The "blast radius" concept drives progressive delivery architecture¶
Blast radius — the maximum impact of a failed deployment — is the core metric of progressive delivery. A 1% canary has a blast radius of 1% of users. A feature flag enabled for internal employees has a blast radius of zero customers. Every progressive delivery technique is fundamentally a blast radius minimization strategy. Organizations with mature progressive delivery target blast radii of less than 0.1% for initial exposure of any change.

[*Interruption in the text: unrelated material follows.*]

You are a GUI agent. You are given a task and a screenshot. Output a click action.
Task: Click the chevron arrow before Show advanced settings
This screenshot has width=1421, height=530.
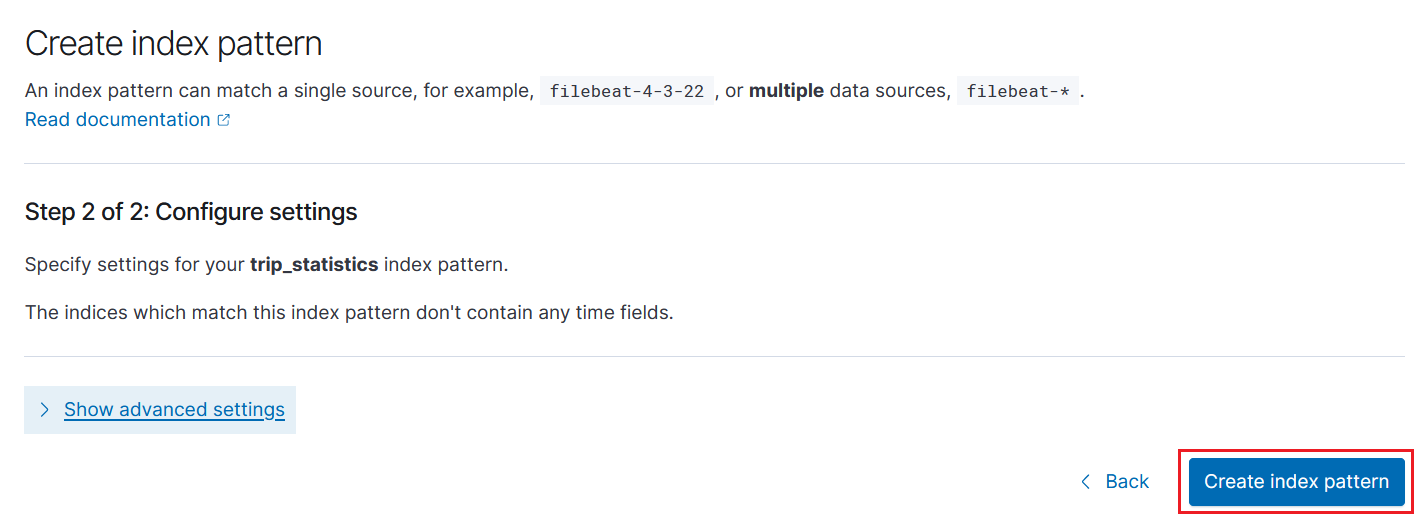tap(44, 410)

Automated rollback is harder than it sounds¶
Automatically rolling back when metrics degrade seems straightforward, but the implementation is complex. Questions include: How long do you wait before deciding metrics are bad? (Statistical significance requires time.) What about metrics that naturally fluctuate? (False positives cause unnecessary rollbacks.) What if the rollback itself introduces errors? (Stateful changes may not be reversible.) Most teams start with automated detection and manual rollback before trusting full automation.
GitOps and progressive delivery are complementary, not competing¶
GitOps (desired state in git, reconciled by a controller) defines what should be deployed. Progressive delivery defines how it is exposed. ArgoCD + Argo Rollouts, and Flux + Flagger are the canonical pairings. Git contains the new version, the GitOps controller deploys it, and the progressive delivery controller gradually shifts traffic. The combination provides both auditability (who changed what, when) and safety (controlled exposure).
Dark launches expose new code paths without visible UI changes¶
A dark launch deploys new backend functionality and routes real production traffic through the new code path, but the results are only logged — not shown to users. Facebook famously used dark launches before major feature releases, processing millions of real user requests through the new code path to validate performance and correctness at scale before any user saw the feature. This is different from feature flags, which control visibility; dark launches control execution.